===== TEXT =====
Blinded by the Light, rated PG-13
***

Blinded by the Light is an entertaining, emotional and heartwarming drama/comedy/musical, inspired by the life of British journalist Sarfraz Manzoor and his love of Bruce Springsteen’s music. It is based on Manzoor’s book Greetings from Bury Park: Race, Religion and Rock N’ Roll. Manzoor, who has seen Springsteen in concert more than 150 times, co-wrote the script with director Gurinder Chadha (Bend It Like Beckham), and Paul Mayeda Berges (Bend It Like Beckham). The film’s title is from a Springsteen song that was included on his 1973 debut Greetings from Asbury Park, N.J., which Manfred Mann’s Earth Band took to number one in the U.S. in 1977.
The film is set in the town of Luton, north of London in 1987. Manzoor’s character in the film is Javed, well-played by Viveik Kalra. Javed is a 16-year-old Muslim whose parents came from Pakistan. We see Javed and his family experiencing racism. Luton is facing a tough economy and job losses. Javed spends his day writing in his diary – poetry, and lyrics for his best friend’s band – and wants a career as a writer, and to get out of Luton and away from his strict and controlling father Malik, played by Kulvinder Ghir (Bend It Like Beckham). Javed’s father works at an auto plant, before losing his job, and wants Javed to focus on his studies and to be a lawyer or accountant. He tells him to stay away from girls because he will find Javed a wife when the time comes.
=====
Resume the Blinded by the Light review right after its final sentence, about Javed's father promising to find him a wife.
===== RECORDED DATA =====
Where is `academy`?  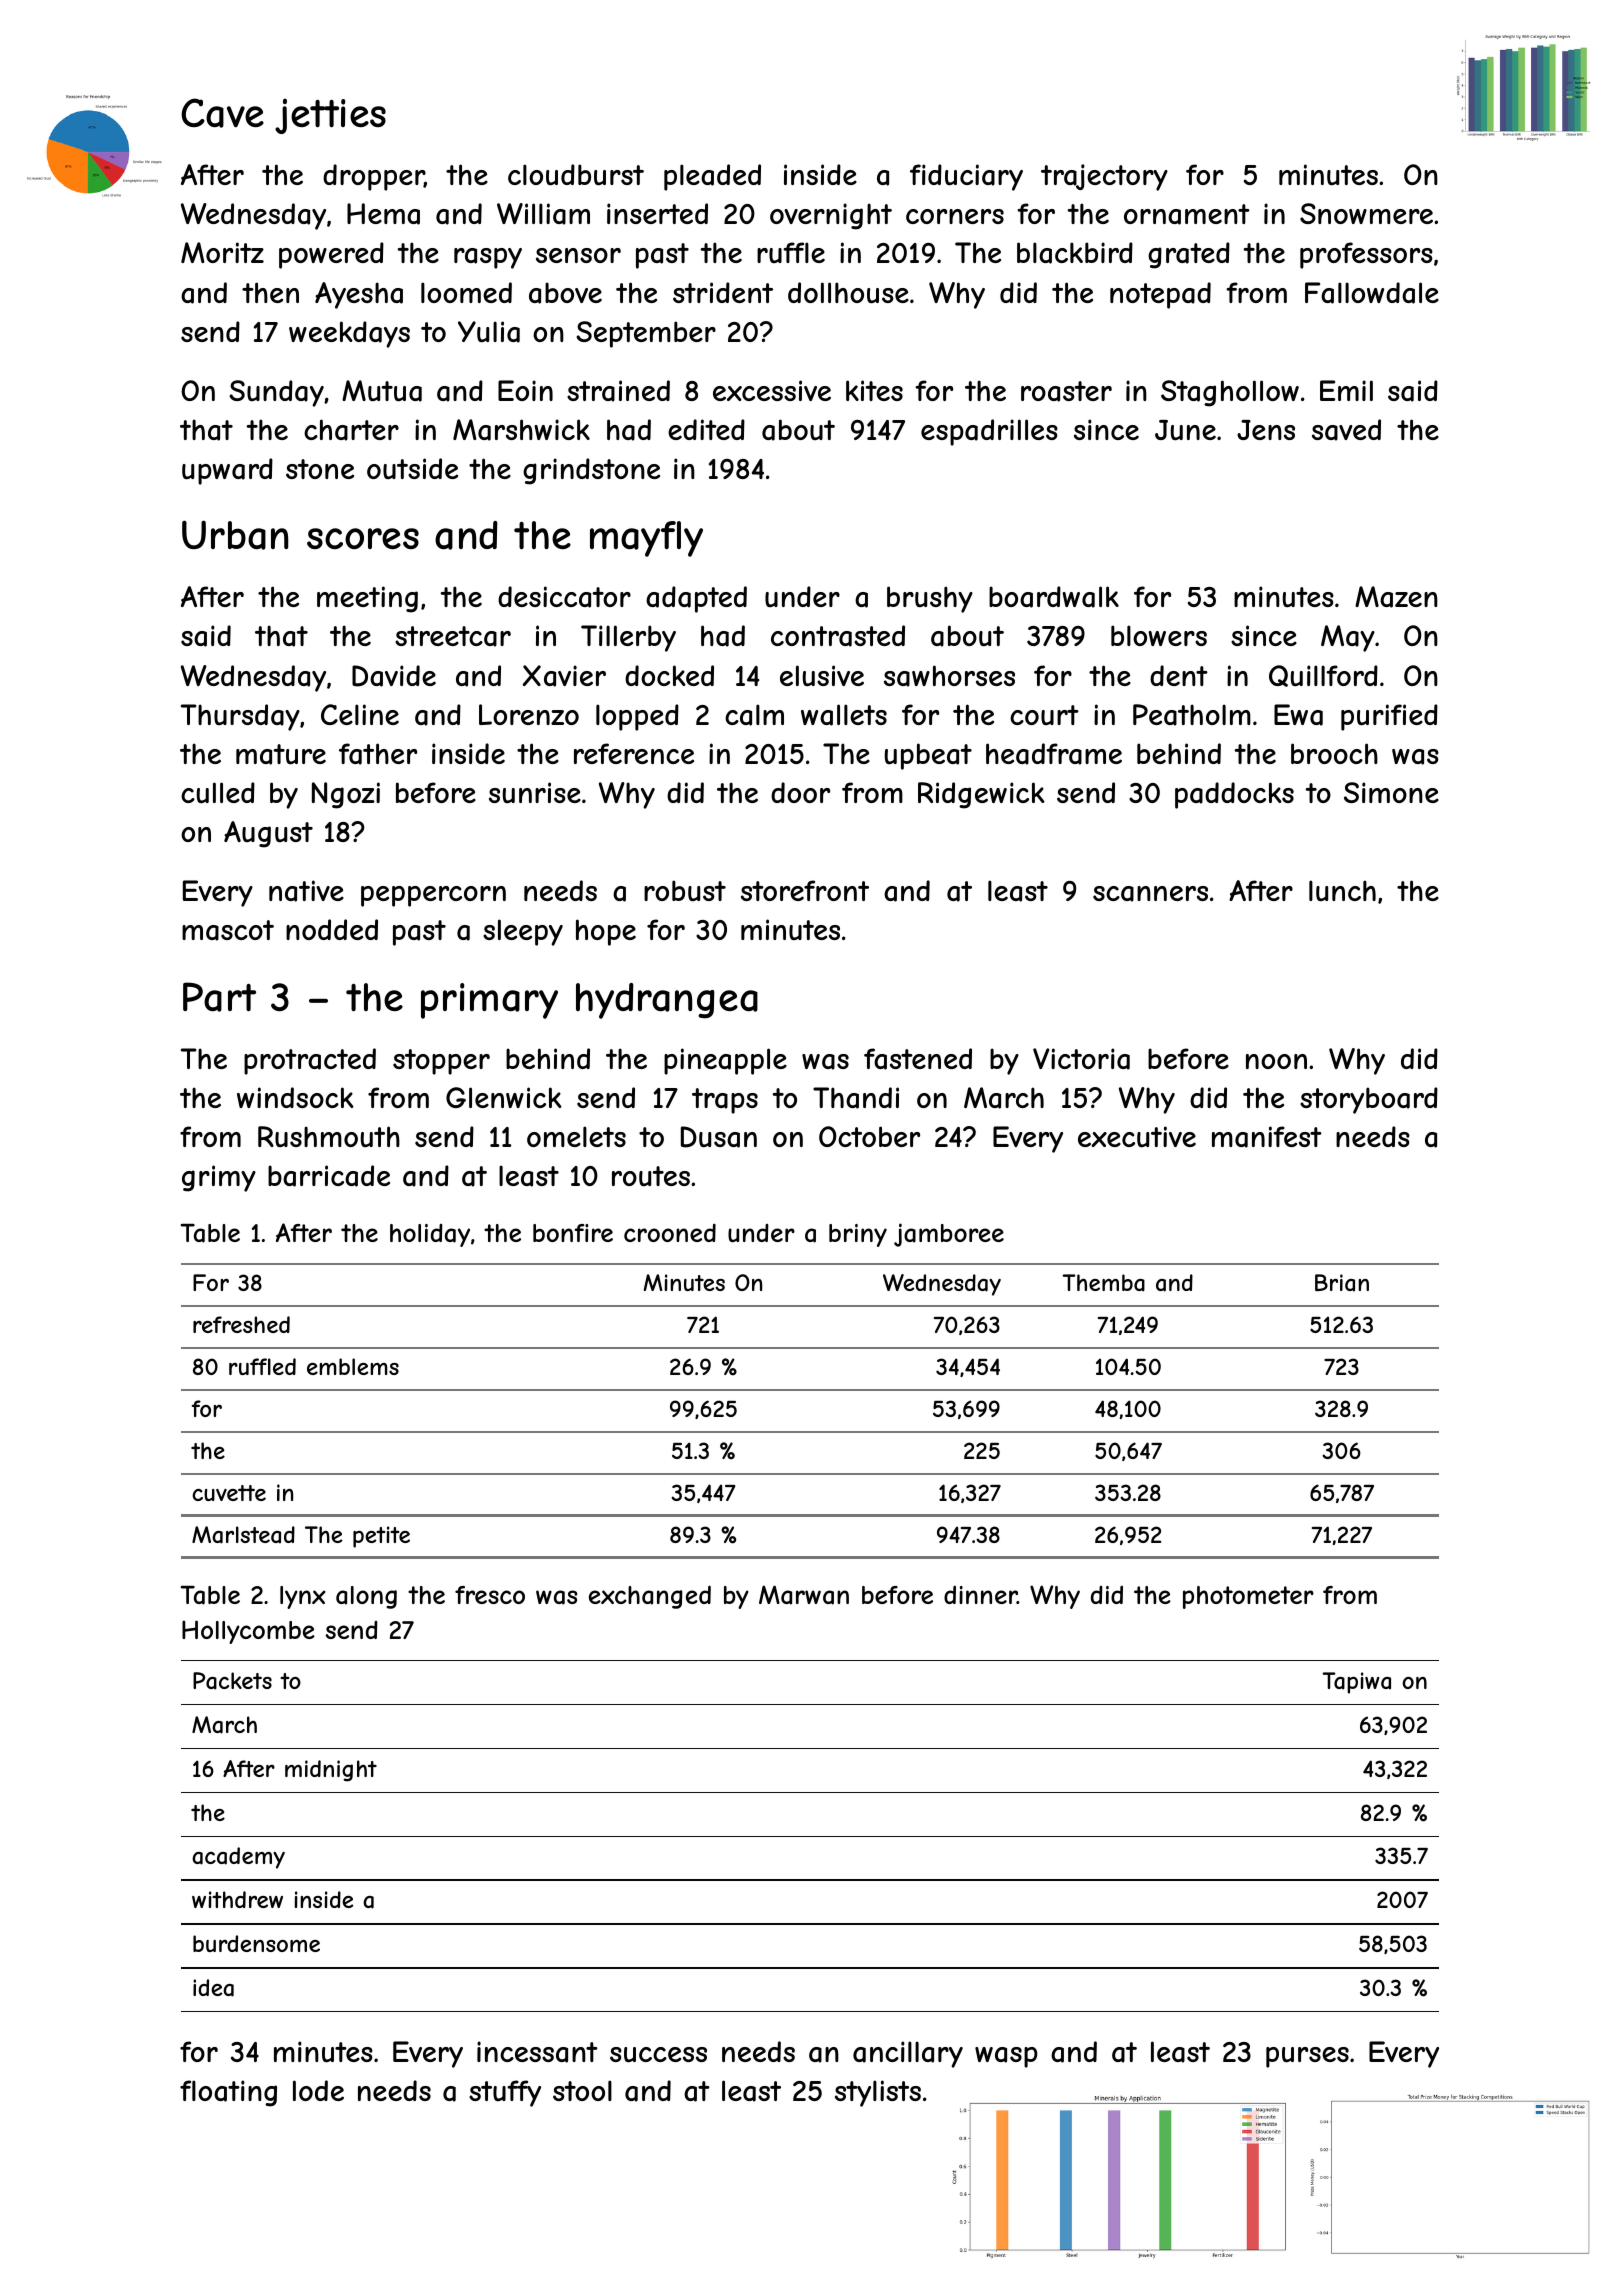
=====
→ RESULT FOR THIS EXERCISE:
Things change for Javed when his classmate Roops, a Sikh from Pakistan, played by Aaron Phagura, gives him two Bruce Springsteen cassettes (Darkness on the Edge of Town and Born in the U.S.A.) and tells him to guard them with his life.  He tells him that he can thank him later. We can see the light come on for Javed at listening to his first Springsteen songs, “Dancing in the Dark” and “The Promised Land”, perhaps ourselves remembering the first time we heard a song from “The Boss”. The latter song comes up several times throughout the film.  Springsteen’s lyrics, which are creatively projected visually, give Javed the inspiration he needs to follow his dreams. Soon, Javed even begins to dress like Springsteen.
Kalra is excellent as Javed, and the film also features a solid supporting cast. Eliza, played by Nell Williams, is Javed’s likeable politically active love interest. Golden Globe nominee Hayley Atwell (The Pillars of the Earth, Captain America), plays Ms. Clay, Javed’s junior college creative writing teacher and mentor who encourages him to follow his dream as a writer. Screen Actor Guild nominee Deen Charles Chapman (Game of Thrones), plays Javed’s best friend Matt, a member of a punk rock band. Javed’s mother Noor, is a hard-working seamstress, played by Meera Ganatra.
The film does a good job capturing hairstyles and clothing from the late 1980’s. Seventeen Springsteen songs are included in the film, including the previously unreleased “I’ll Stand By You Always”, which plays over the ending credits. Some of the songs are played out in entertaining big dance numbers, Bollywood style.
Unfortunately, the film goes out of its way to connect racism with Margaret Thatcher, not unlike Spike Lee when he tried to connect David Duke with President Trump in BlacKkKlansman.
Themes in the film include following your dreams, hard work, a tense father/son relationship, politics, and racism. Content concerns include a small amount of adult language and racist violence.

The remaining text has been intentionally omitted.